## Task goal:
Exactly as they appear, print the line with "Task: Click row number 3.1.2.3 cell" and each line after it through the end of the entries below; leave out pictures.

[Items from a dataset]

───

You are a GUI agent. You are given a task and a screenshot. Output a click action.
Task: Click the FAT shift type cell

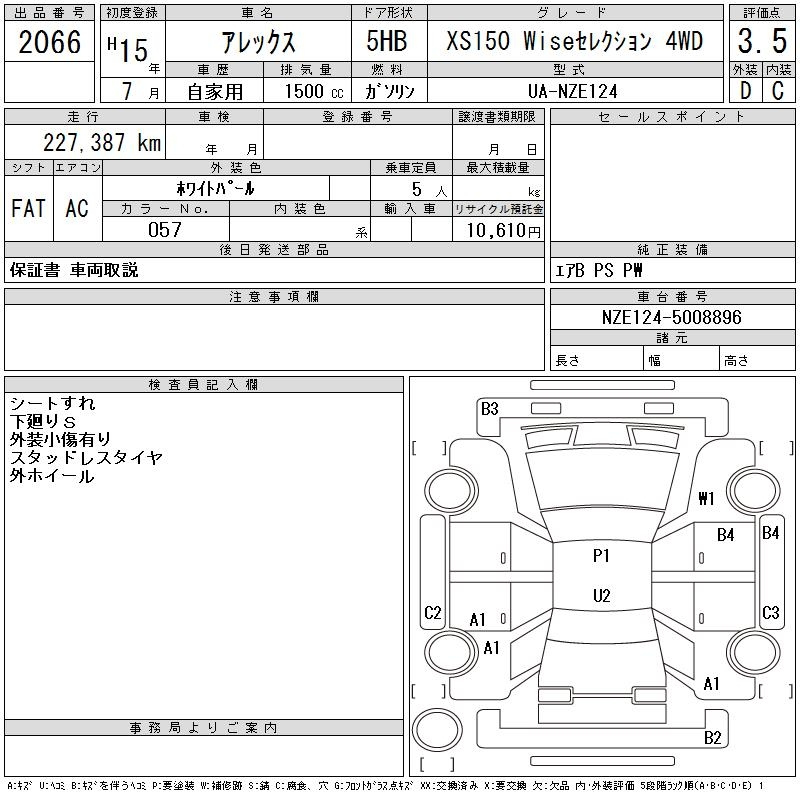(29, 208)
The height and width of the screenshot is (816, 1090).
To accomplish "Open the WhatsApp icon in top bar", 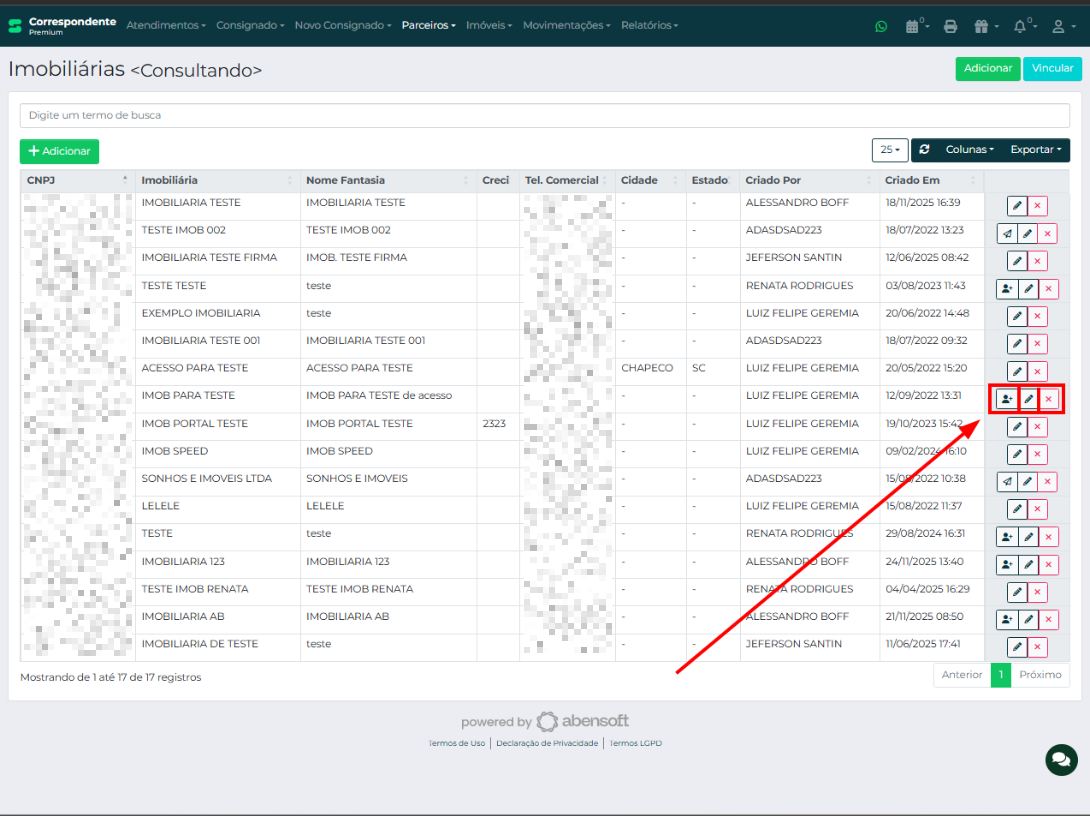I will click(881, 26).
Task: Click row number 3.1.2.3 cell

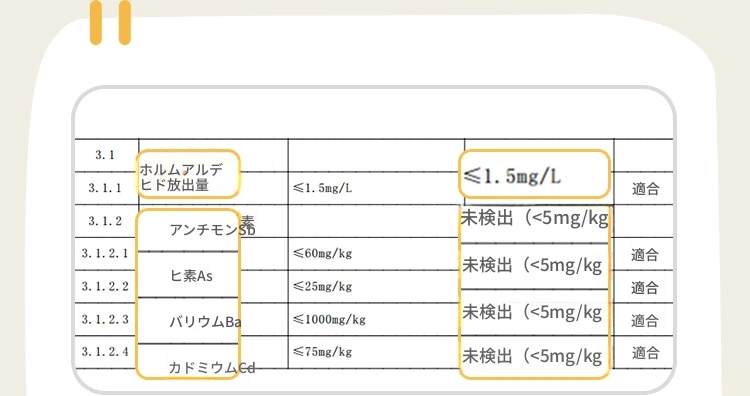Action: (105, 319)
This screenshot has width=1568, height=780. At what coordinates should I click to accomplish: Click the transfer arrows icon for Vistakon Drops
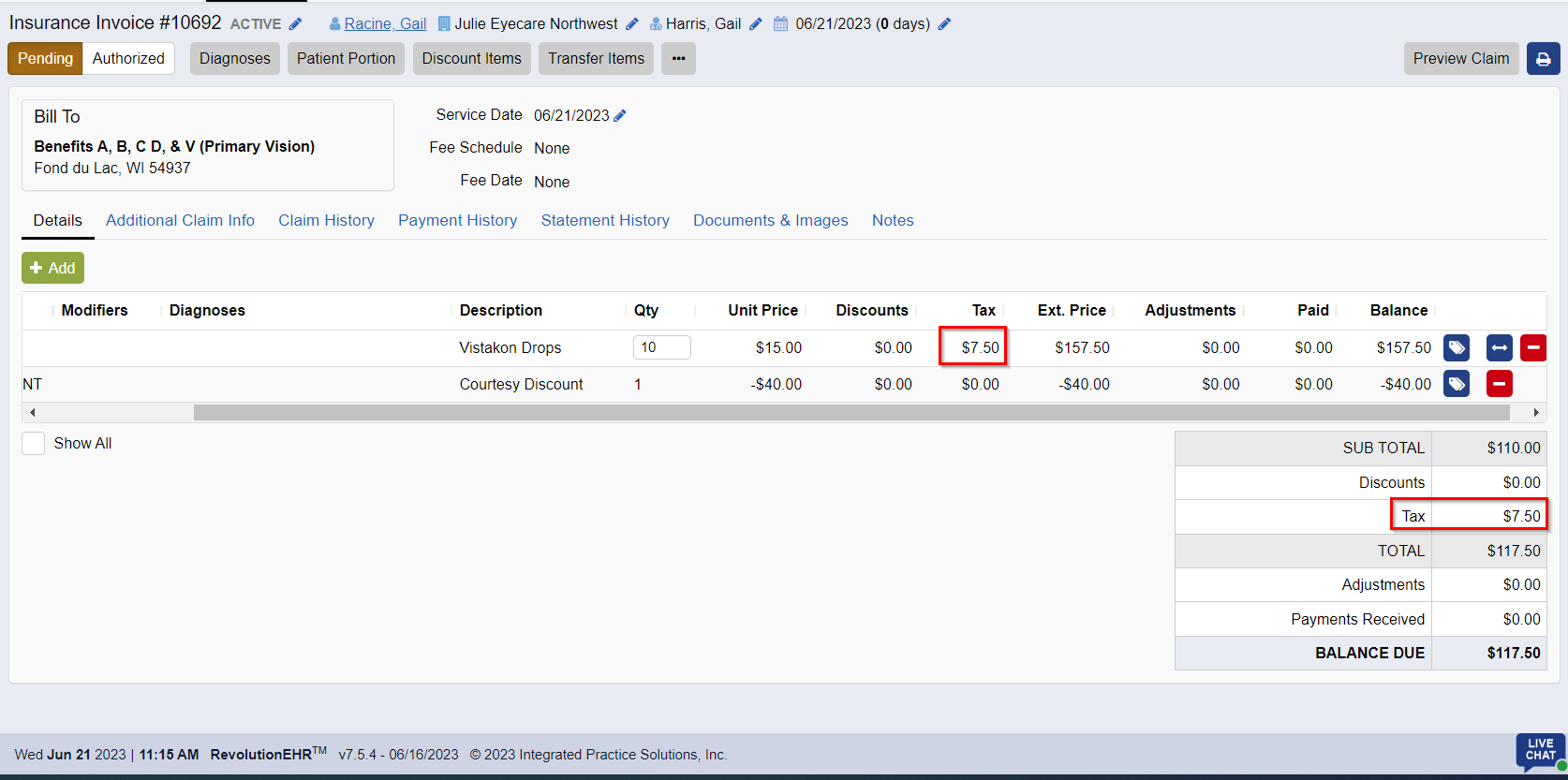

───

## Task output:
Task: Click row number 3.1.2.3 cell

Action: (105, 319)
This screenshot has width=1568, height=780. At what coordinates should I click to accomplish: Click the transfer arrows icon for Vistakon Drops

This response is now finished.